By Frankie Delgado · News Reporter

4 min read

Trump election speech to spotlight China voter-data claims
Photo: CBS News

President Trump is delivering a prime-time White House address Thursday on elections, with CBS News reporting that part of the speech is expected to focus on allegations involving Chinese access to U.S. voter data.

The address is scheduled for 9 p.m. ET from Washington, D.C., according to CBS News. Correspondents and contributors for the network are set to provide analysis after the remarks.

The speech comes as Trump continues to claim, falsely, that the 2020 presidential election was stolen from him. No evidence has emerged of fraud on a scale that would have changed the result, and courts rejected nearly all of the dozens of lawsuits brought by the Trump campaign and its allies after the election, according to CBS News and Campaign Legal Center records cited by the network.

What intelligence agencies have said

CBS News reported that U.S. intelligence agencies have drawn a sharp line between foreign efforts to influence voters and foreign interference with election systems.

Election influence can include attempts by foreign governments to shape voter opinion by backing or attacking candidates, spreading false claims or undermining confidence in elections. Election interference refers to efforts to alter the technical process, including voting, counting ballots or changing voter registrations.

The National Intelligence Council found in 2021 that several countries tried to influence the 2020 race, according to CBS News. The council assessed that Russia tried to harm Joe Biden’s campaign, Iran tried to harm Trump’s campaign, and Venezuela, Hezbollah and Cuba may have used smaller efforts against Trump.

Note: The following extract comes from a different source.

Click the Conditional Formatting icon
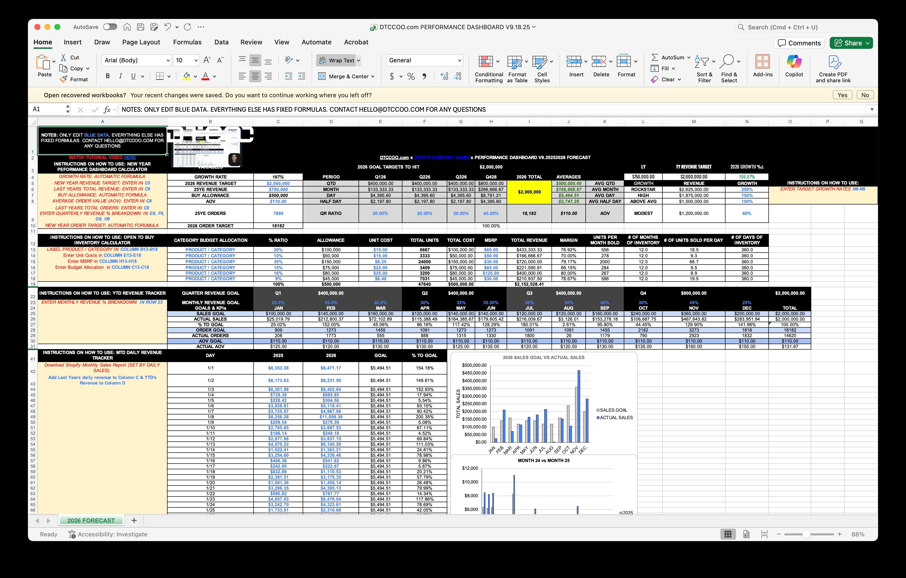This screenshot has height=578, width=906. [485, 62]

But the council said it found no signs that foreign countries tried to change any technical part of the 2020 voting process, including ballot casting, vote counting or registrations. The Justice Department and Department of Homeland Security also found in 2021 that there was no evidence a foreign government-linked actor stopped people from voting, changed votes, or disrupted the counting or reporting of results, CBS News reported.

The China question

China’s role in the 2020 election has been debated inside the intelligence community, according to CBS News. A 2021 National Intelligence Council report said most U.S. intelligence agencies assessed that China did not try to influence the outcome because Beijing did not see either a Biden or Trump win as worth the risk of being caught meddling.

The same report included a minority view from the National Intelligence Officer for Cyber, who believed China took some steps to undermine Trump, largely through social media posts, official statements and other influence efforts, CBS News reported.

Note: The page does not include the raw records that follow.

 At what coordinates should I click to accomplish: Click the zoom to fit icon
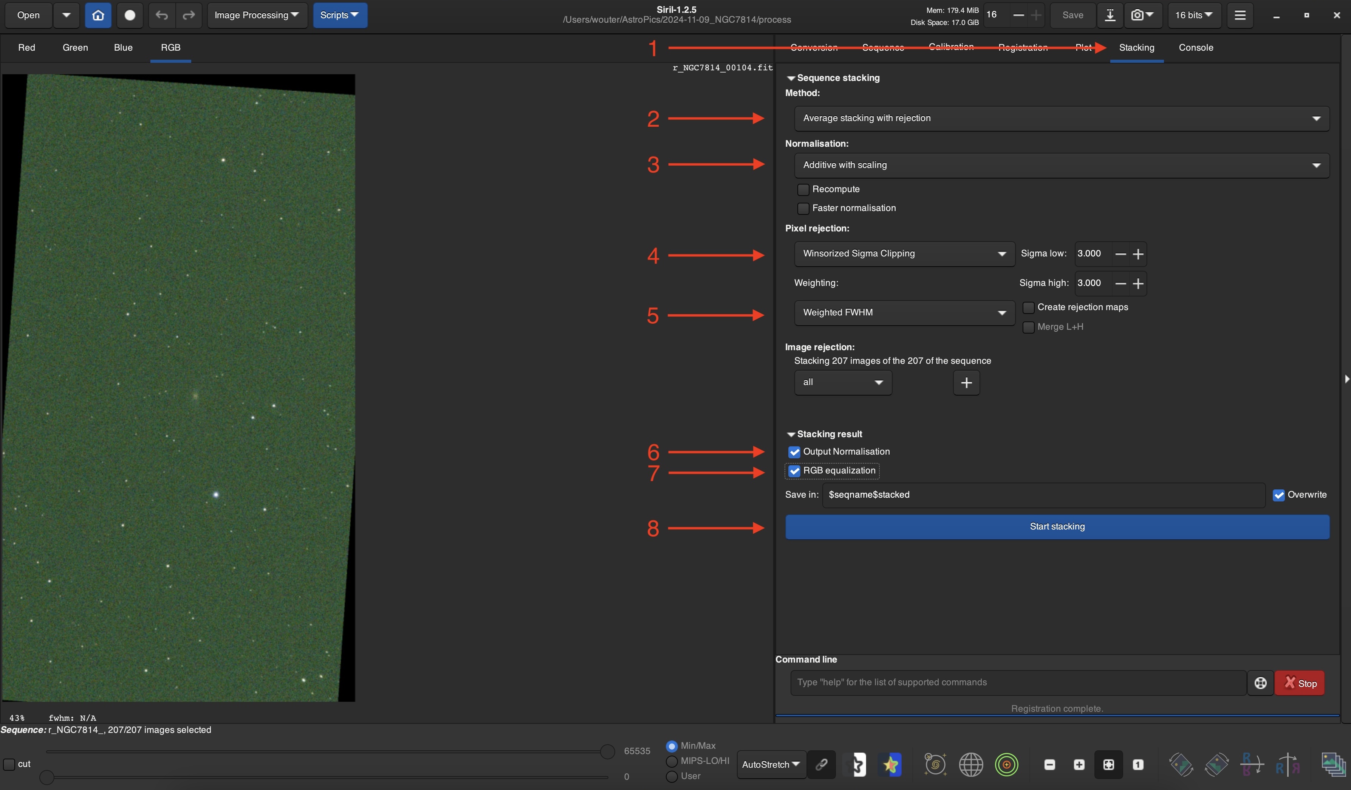[1108, 764]
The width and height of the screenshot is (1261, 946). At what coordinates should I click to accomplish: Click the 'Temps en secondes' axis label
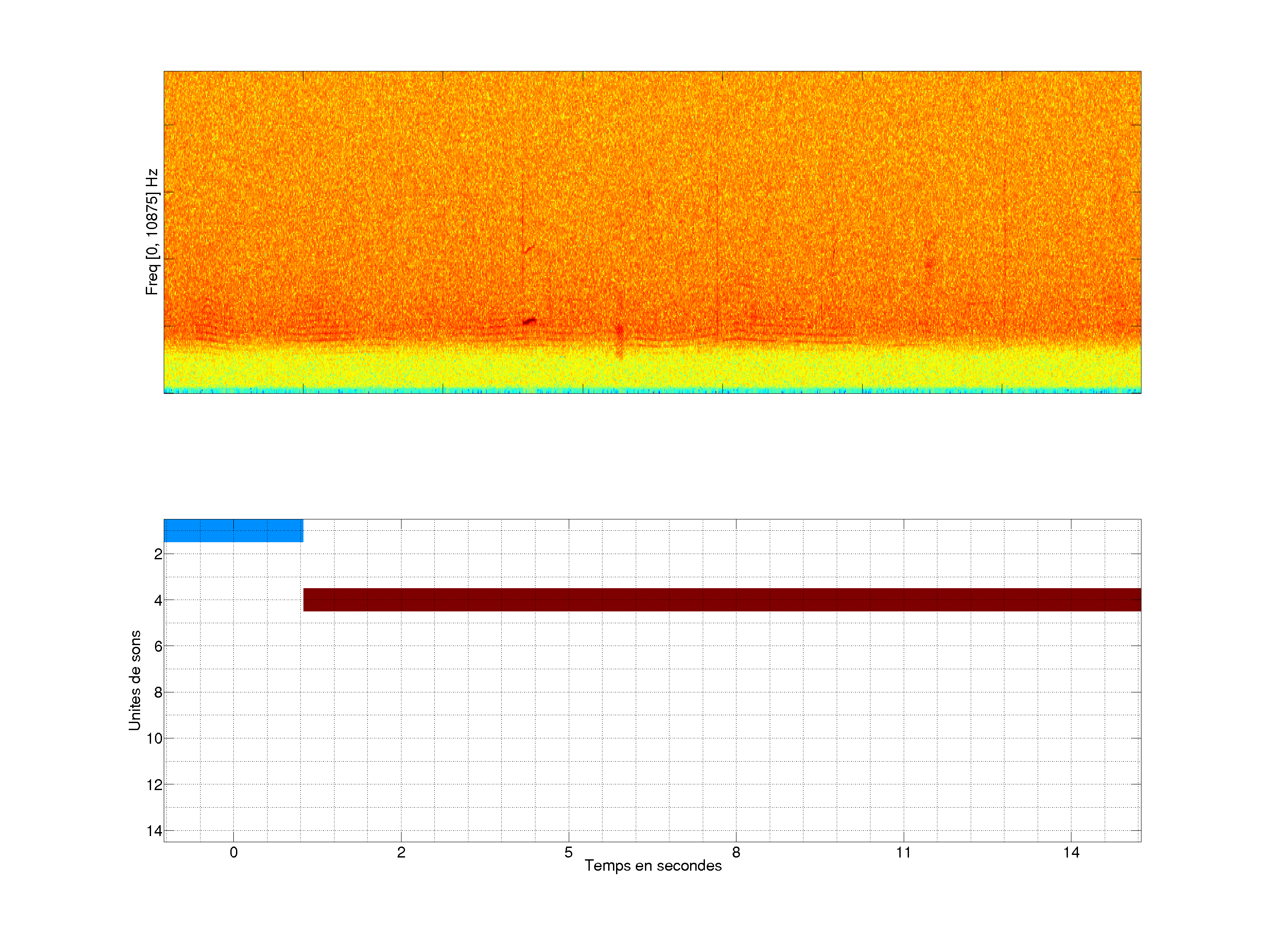[x=653, y=866]
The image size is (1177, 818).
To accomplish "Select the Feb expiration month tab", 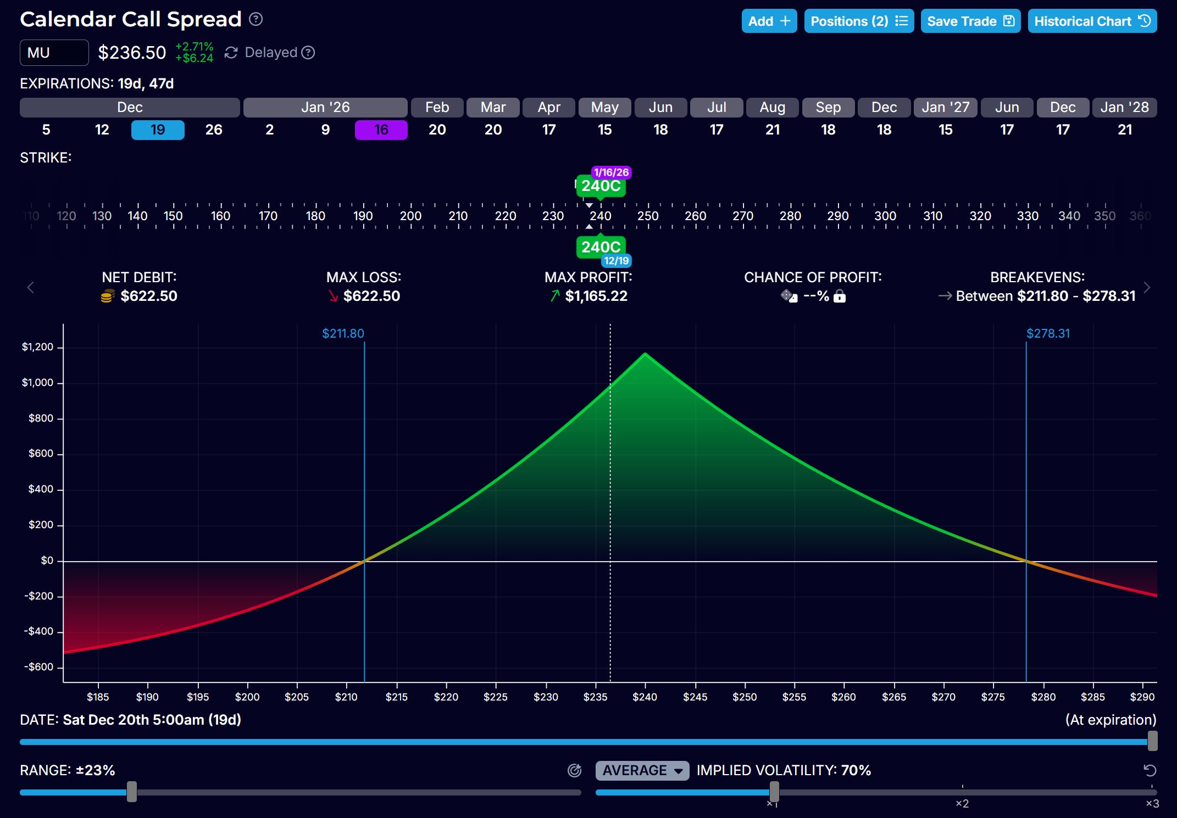I will click(x=437, y=108).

Even so, the full intelligence community, including that minority view, agreed China did not interfere with election infrastructure, vote tabulation or the transmission of election results.

Separately, the National Intelligence Officer for Cyber found in April 2020 that Chinese intelligence analyzed voter registration data from multiple U.S. states to conduct public opinion analysis on the 2020 general election, according to a declassified but heavily redacted report cited by CBS News. It remains unclear how China obtained the data or how sensitive it was. CBS News noted that voter registration information is public or available for purchase in many states.

Trump’s voting bill push

Trump is also pressing Congress to pass the SAVE America Act, which CBS News described as his top legislative priority.

The measure would require people to show in-person proof of U.S. citizenship, such as a passport or birth certificate, to register for federal elections. It would also require photo ID to vote, and that ID would need to include proof of citizenship, according to CBS News.

Critics have warned the bill could block millions of eligible voters from casting ballots. Republicans have promoted it as a safeguard against noncitizen voting, which CBS News noted is exceedingly rare.

The House has passed versions of the bill, but CBS News reported it does not have even a simple majority of support in the Senate. Trump also wants to attach other GOP priorities, including bans on mail-in voting and on transgender athletes participating in women’s sports.

This story draws on original reporting from CBS News.